Records on locating elements on screens:

-- START --

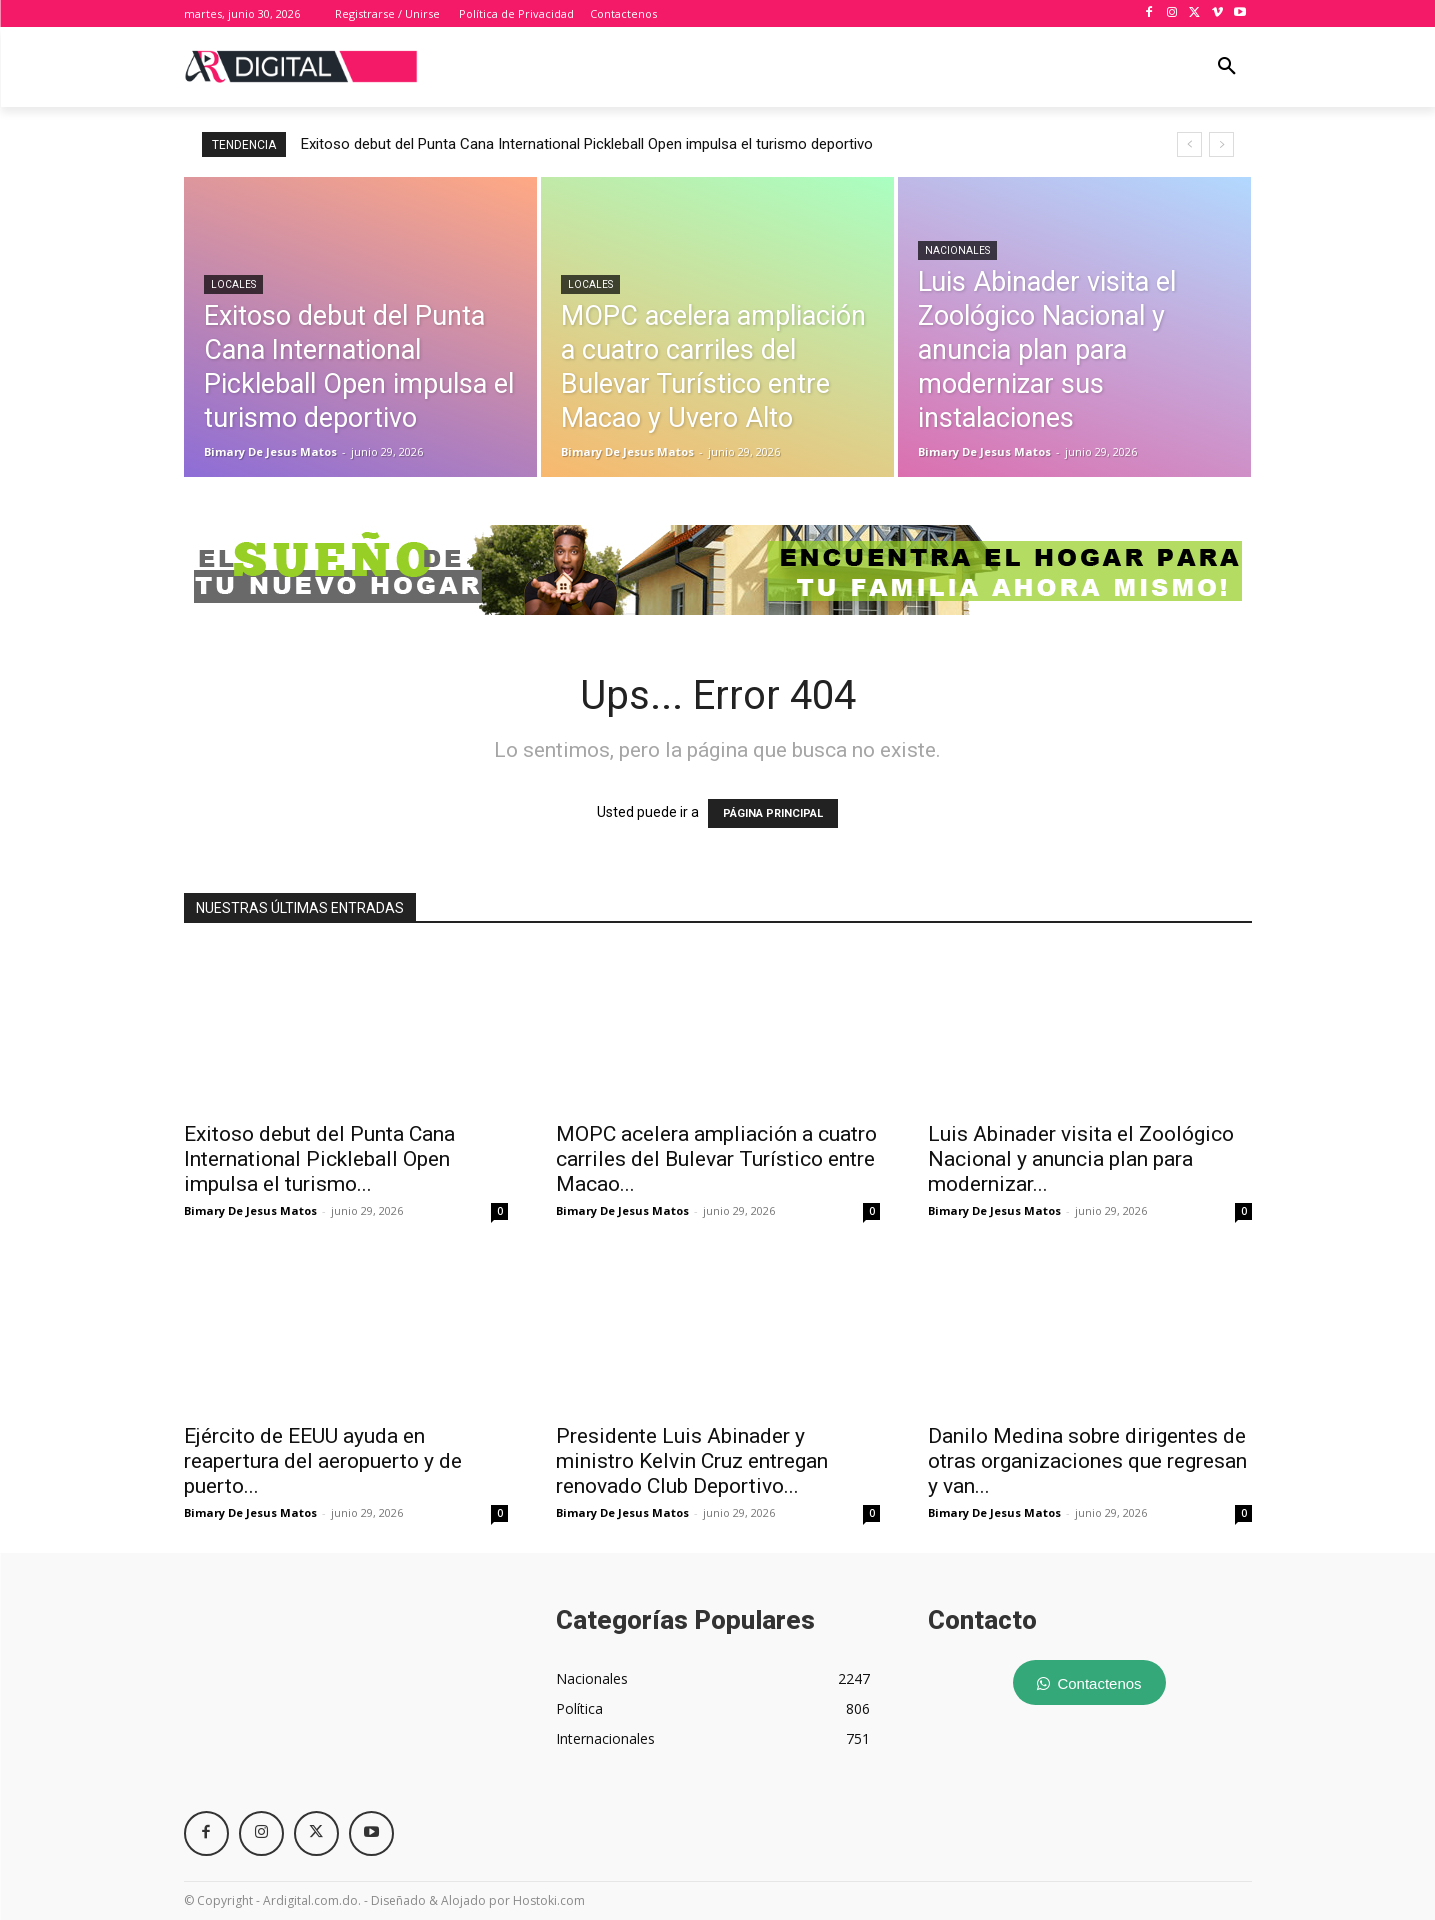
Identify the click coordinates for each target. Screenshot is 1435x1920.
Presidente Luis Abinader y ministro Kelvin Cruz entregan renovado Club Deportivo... (692, 1461)
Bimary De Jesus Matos (250, 1210)
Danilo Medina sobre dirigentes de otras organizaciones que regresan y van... (1087, 1461)
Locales (233, 284)
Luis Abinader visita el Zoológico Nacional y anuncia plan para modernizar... (1081, 1159)
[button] (1227, 67)
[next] (1221, 144)
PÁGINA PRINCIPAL (773, 813)
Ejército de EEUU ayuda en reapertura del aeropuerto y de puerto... (323, 1461)
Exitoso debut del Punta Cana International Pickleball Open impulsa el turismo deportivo (587, 144)
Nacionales (957, 250)
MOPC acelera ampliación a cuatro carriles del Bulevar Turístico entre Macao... (716, 1159)
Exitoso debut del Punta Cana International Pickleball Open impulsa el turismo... (319, 1159)
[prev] (1189, 144)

-- END --

TASK REQUIREMENTS: Rewrite the records, from the line containing "[button] (1227, 67)" through the final line, as a JSON list of strings, with one string for each line and any blank lines omitted.

SOLUTION TO THE PROBLEM:
[
  "[button] (1227, 67)",
  "[next] (1221, 144)",
  "PÁGINA PRINCIPAL (773, 813)",
  "Ejército de EEUU ayuda en reapertura del aeropuerto y de puerto... (323, 1461)",
  "Exitoso debut del Punta Cana International Pickleball Open impulsa el turismo deportivo (587, 144)",
  "Nacionales (957, 250)",
  "MOPC acelera ampliación a cuatro carriles del Bulevar Turístico entre Macao... (716, 1159)",
  "Exitoso debut del Punta Cana International Pickleball Open impulsa el turismo... (319, 1159)",
  "[prev] (1189, 144)"
]